__EXERCISE DIRECTIONS__
Take the line containing "Where should I click to: Click" and every line below it through the end of the entries, and output them verbatim, pictures excluded.

__STORED DATA__
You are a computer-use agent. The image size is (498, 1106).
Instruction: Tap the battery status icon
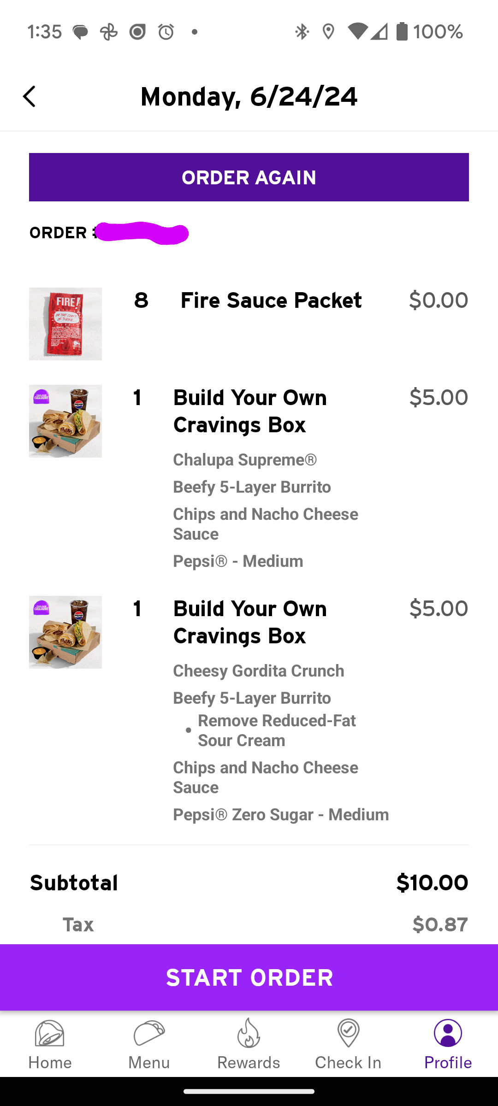(x=402, y=32)
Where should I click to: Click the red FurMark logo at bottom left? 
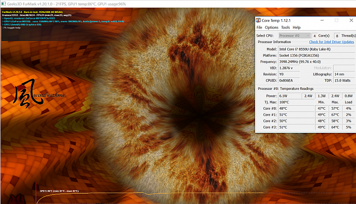pos(16,199)
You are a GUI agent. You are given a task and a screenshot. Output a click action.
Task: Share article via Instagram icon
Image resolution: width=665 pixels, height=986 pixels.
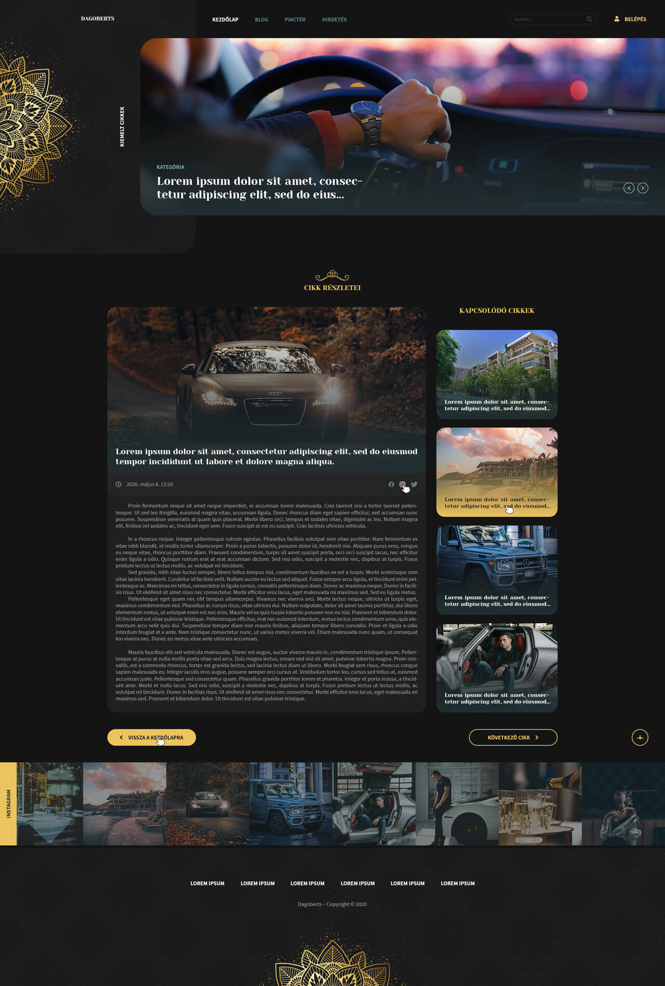point(403,484)
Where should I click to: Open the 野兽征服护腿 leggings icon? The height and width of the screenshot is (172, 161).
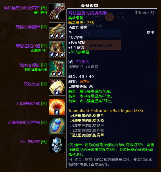(x=57, y=49)
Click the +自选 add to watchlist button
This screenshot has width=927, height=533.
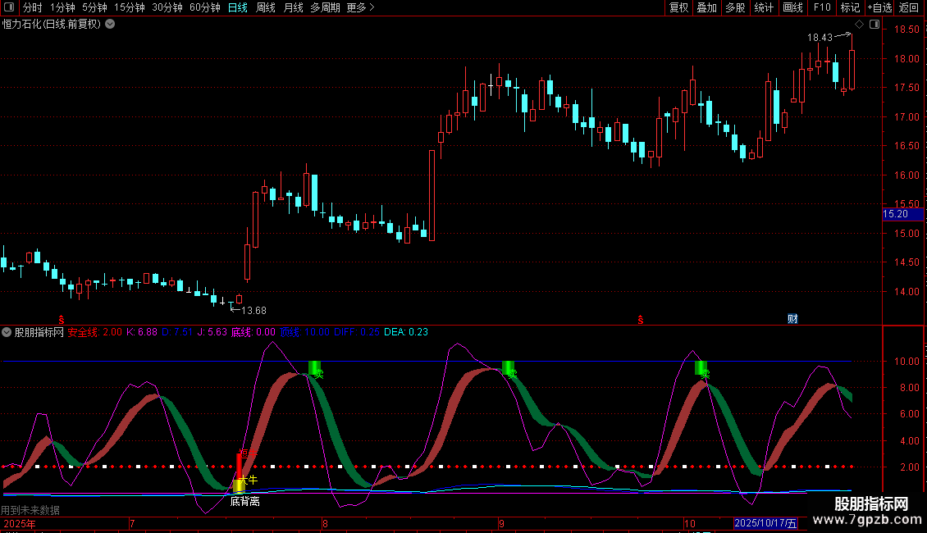coord(879,7)
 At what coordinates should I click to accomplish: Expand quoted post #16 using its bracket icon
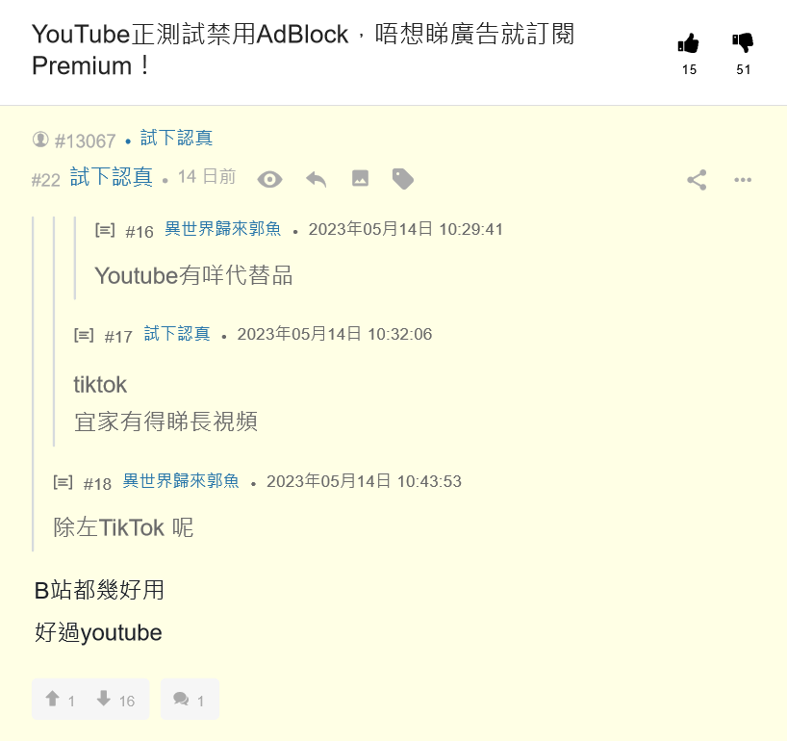105,230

__ANSWER TO THIS PROBLEM__
Where should I click to: Click the red FurMark logo at bottom left? 
pos(16,199)
You are a GUI agent. You are given a task and a screenshot. Output a click action.
Task: Share article via Instagram icon
Image resolution: width=665 pixels, height=986 pixels.
point(403,484)
Where should I click to: Open the 野兽征服护腿 leggings icon? The height and width of the screenshot is (172, 161).
(x=57, y=49)
Click the +自选 add to watchlist button
This screenshot has width=927, height=533.
coord(879,7)
 At what coordinates should I click to accomplish: Expand quoted post #16 using its bracket icon
105,230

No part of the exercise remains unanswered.